ムーミンと堀江 敏幸さん
先日たまたま「筑摩書房」のサイトを見ていたら、「PR誌ちくま2008年10月号」で、冨原 眞弓さん(翻訳家/聖心女子大学哲学科教授)と堀江 敏幸さん(作家/早稲田大学教授)のお二人がムーミンファンであることを知る。彼ら二人がムーミンについてアツく語っている対談があったのだ。
冨原さんは仄聞についてどのような方かは知らなかったが、あの静かで深い作風の堀江さんがムーミンファンであることは、初めて知ったにも関わらず、おおいに納得。
堀江敏幸さんがムーミンファン? さもありなん。という具合に。
当然、この対談にも堀江さんの珠玉の言葉がぽろぽろこぼれていて、読んでいる間はムーミン谷どころか、シンドバッドが行った宝石がごろごろ落ちている谷に居るようだった。以下、堀江さんの言葉から。
ところで、アニメでムーミンパパの声を担当していたのは、高木均という役者さんで、あんな穏やかな声なのに、映画やテレビでは、悪辣商人や好色なおじさんを演じる人なんですよ。ムーミンパパって、穏やかに見えてすごく激烈なところがあって、ときどき爆発しますよね。なんか放っておくと危ないほうに行っちゃう人で。
でもニョロニョロの自由は自由なように見えてほんとうの自由とは違うんだと、自由に見えて不自由な自由なんだと気づいたりもする。ああいうことに気づける人とそうでない人がいるとすれば、ムーミンパパは前者に属する。
ラストにお二人が「飛行おに」について盛り上がっている(はず!)ところがとてもいいので、さらに引用↓
堀江 飛行おになんかも、好きでしたよ。
冨原 あれはねー。ムーミンママが、飛行おににパンケーキをふるまって、パンケーキを食べる人に悪い人はいないって話になるんですよね。

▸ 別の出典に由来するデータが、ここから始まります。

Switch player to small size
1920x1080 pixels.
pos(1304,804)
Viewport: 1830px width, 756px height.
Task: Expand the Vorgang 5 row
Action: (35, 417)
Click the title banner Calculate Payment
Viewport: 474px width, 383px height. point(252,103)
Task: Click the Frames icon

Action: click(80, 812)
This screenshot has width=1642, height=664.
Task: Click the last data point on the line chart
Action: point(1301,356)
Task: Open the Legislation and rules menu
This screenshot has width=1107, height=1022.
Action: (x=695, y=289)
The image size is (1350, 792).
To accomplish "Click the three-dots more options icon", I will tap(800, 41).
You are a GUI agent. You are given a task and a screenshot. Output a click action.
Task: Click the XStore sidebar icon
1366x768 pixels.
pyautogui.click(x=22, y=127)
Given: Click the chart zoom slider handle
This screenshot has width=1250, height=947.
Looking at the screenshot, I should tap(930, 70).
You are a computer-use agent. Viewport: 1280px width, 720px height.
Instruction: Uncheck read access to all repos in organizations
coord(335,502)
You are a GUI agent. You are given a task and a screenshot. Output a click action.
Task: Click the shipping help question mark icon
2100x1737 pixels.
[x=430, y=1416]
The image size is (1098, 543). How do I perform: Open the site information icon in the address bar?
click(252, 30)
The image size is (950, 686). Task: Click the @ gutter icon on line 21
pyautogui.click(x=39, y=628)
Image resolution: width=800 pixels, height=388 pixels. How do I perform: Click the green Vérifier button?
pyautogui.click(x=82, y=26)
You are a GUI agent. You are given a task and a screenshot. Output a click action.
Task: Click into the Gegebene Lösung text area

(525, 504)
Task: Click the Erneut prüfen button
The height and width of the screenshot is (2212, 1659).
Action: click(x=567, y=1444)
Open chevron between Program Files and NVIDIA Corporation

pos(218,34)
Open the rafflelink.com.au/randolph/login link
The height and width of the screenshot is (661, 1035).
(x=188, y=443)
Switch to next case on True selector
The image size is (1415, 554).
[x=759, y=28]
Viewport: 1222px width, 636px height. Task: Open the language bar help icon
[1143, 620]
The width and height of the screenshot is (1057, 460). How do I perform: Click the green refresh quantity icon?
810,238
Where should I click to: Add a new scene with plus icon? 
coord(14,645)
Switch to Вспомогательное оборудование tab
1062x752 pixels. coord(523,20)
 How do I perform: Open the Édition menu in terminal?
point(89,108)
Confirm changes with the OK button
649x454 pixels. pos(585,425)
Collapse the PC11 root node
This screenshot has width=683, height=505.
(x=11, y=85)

その理屈がすごい(笑)。
堀江 飛行おにって、ほんとうに孤独なんですよね。何百年も、誰にも会っていないとか言って。それでいながら、ちゃんと会いに来るわけです。
冨原 恐れられるのに慣れている人が、だれも恐れてくれないのでびっくりして、うれしくなっちゃう。でもみんな、飛行おにさんかわいそうに、とか言うんでもなくて普通に接していて、それが飛行おににとって驚きなんですよね。妙に優しくはない。あ、泊まるの、じゃあベッド作っとくわ、みたいな感じでね。ぜひここにいて心を癒してくださいみたいなことは、絶対に言わない。そのへんも好きだな。
堀江 甘くない。そこがいいんですよね。
「飛行おに」、私も好きでした! 彼を話題にしてくれて、どうもありがとう!といいたいくらい。ちなみに私は独自の理屈をつけながら、あっけらかんと誰をも受け入れるムーミンママが好きです。